Exercise prompt: Each record is to be written out exactly as it appears.

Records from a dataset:

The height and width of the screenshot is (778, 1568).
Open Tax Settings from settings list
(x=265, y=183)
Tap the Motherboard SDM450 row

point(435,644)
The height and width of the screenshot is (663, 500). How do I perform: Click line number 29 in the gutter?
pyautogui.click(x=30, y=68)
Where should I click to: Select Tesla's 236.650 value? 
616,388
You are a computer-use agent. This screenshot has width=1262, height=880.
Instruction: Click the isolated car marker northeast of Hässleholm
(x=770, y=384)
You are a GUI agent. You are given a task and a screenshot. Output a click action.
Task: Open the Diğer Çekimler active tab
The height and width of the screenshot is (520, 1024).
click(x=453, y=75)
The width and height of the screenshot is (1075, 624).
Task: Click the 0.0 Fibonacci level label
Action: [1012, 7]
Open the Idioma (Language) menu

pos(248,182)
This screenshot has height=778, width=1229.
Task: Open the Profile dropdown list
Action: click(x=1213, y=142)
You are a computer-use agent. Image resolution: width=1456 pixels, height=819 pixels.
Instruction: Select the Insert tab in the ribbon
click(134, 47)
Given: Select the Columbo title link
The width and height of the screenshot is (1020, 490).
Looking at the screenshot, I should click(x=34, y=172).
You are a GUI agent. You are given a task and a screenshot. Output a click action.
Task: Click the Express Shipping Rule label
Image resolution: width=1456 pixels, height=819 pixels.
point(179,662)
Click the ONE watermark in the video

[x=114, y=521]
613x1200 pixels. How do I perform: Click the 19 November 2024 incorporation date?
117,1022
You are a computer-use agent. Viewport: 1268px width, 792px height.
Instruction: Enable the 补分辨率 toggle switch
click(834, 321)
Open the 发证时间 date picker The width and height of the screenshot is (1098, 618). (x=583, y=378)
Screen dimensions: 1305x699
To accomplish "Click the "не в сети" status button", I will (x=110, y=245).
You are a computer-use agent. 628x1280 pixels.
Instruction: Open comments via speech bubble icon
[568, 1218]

Answer to the exercise:
The height and width of the screenshot is (778, 1568).
Open Tax Settings from settings list
(x=265, y=183)
Tap the Motherboard SDM450 row

point(435,644)
The height and width of the screenshot is (663, 500). How do I perform: Click line number 29 in the gutter?
pyautogui.click(x=30, y=68)
Where should I click to: Select Tesla's 236.650 value? 
616,388
You are a computer-use agent. This screenshot has width=1262, height=880.
Instruction: Click the isolated car marker northeast of Hässleholm
(x=770, y=384)
You are a GUI agent. You are given a task and a screenshot. Output a click action.
Task: Open the Diğer Çekimler active tab
The height and width of the screenshot is (520, 1024).
click(x=453, y=75)
The width and height of the screenshot is (1075, 624).
Task: Click the 0.0 Fibonacci level label
Action: [1012, 7]
Open the Idioma (Language) menu

pos(248,182)
This screenshot has height=778, width=1229.
Task: Open the Profile dropdown list
Action: click(x=1213, y=142)
You are a computer-use agent. Image resolution: width=1456 pixels, height=819 pixels.
Instruction: Select the Insert tab in the ribbon
click(134, 47)
Given: Select the Columbo title link
The width and height of the screenshot is (1020, 490).
Looking at the screenshot, I should click(x=34, y=172).
You are a GUI agent. You are given a task and a screenshot. Output a click action.
Task: Click the Express Shipping Rule label
Image resolution: width=1456 pixels, height=819 pixels.
point(179,662)
Click the ONE watermark in the video

[x=114, y=521]
613x1200 pixels. How do I perform: Click the 19 November 2024 incorporation date?
117,1022
You are a computer-use agent. Viewport: 1268px width, 792px height.
Instruction: Enable the 补分辨率 toggle switch
click(834, 321)
Open the 发证时间 date picker The width and height of the screenshot is (1098, 618). (x=583, y=378)
Screen dimensions: 1305x699
To accomplish "Click the "не в сети" status button", I will (x=110, y=245).
You are a computer-use agent. 628x1280 pixels.
Instruction: Open comments via speech bubble icon
[568, 1218]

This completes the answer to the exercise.